March marks the highest cyber threat activity of the year

March marks the highest cyber threat activity of the year snapshot

Almost 4 million cyber attacks were detected during the first quarter of 2017. Compared to the same period of 2016, virus, malware and other cybercrime activity have increased dramatically. Researchers found out that attacks have been growing continuously since the beginning of the year. However, the major increase has been noticed in March.

Attackers do not only aim at home computer users. According to eSentire Quarterly Threat Report, the number of attacked companies and organizations are also growing. The majority of attacked corporations during the first quarter are operating in finance (66%), technology (10.31%) and legal (7.80%). Mining and retail industries have suffered from various threats as well.

From January 1st to March 31st, the dominant threats were Information Gathering (43.55%), Intrusion Attempts (42.76%), Malicious Codes (11.28%) and Availability or denial-of-service attacks (1.75%).

During the first quarter, it was noticed upward in information gathering and attempts to compromise systems or mechanisms by exploiting vulnerabilities.

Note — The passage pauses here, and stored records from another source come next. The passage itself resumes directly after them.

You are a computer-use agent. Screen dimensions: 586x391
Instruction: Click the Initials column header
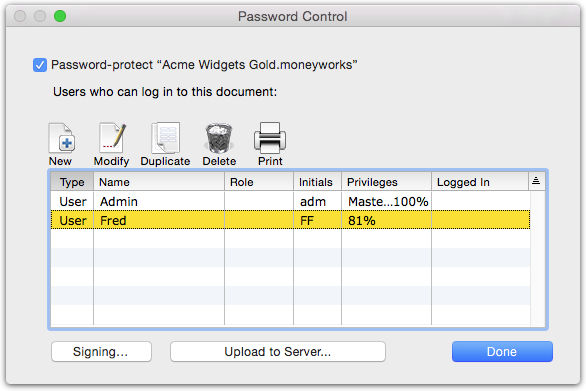[x=317, y=182]
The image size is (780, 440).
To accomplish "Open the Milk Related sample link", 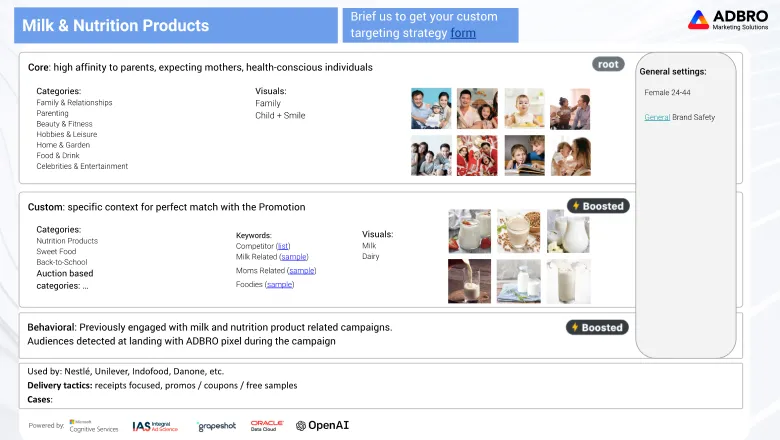I will tap(293, 257).
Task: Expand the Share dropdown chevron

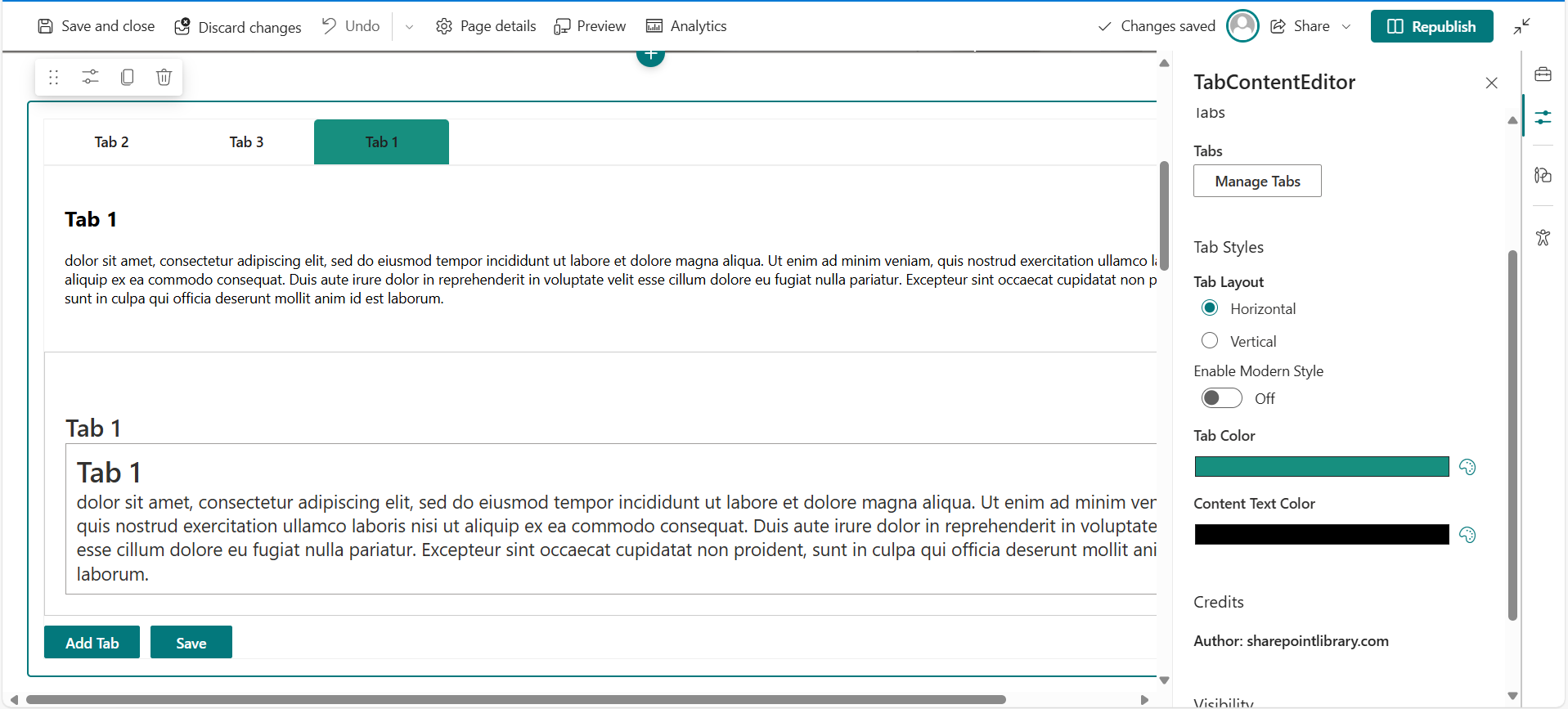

A combination of these two threat types allows launching successful cyber attacks. First of all, cybercriminals use various techniques to collect necessary information in order to prepare for the intrusion. Then, based on collected data, they invade targeted systems, networks or mechanisms.

Meanwhile, the majority of malware attacks were launched in March. This tendency is expected to grow during the second quarter of the year too. We have already seen what damage have caused WannaCry and Jaff ransomware viruses. Thus, backups continue to be one of the most important preventive measures. However, the increase of other cyber threat types, warns about the necessity to pay attention to general cyber security.

The first quarter analysis also revealed that cyber criminals held the majority of the attacks by using different social engineering tactics. They rely on phishing, malicious spam emails and infected websites. Crooks use various tricks and manipulations to make people download malware on the device directly or voluntarily reveal private or confidential information. Thus, it’s crucial to inform employees and co-workers how to identify social engineering and avoid cyber attacks that might cause massive damage for the company.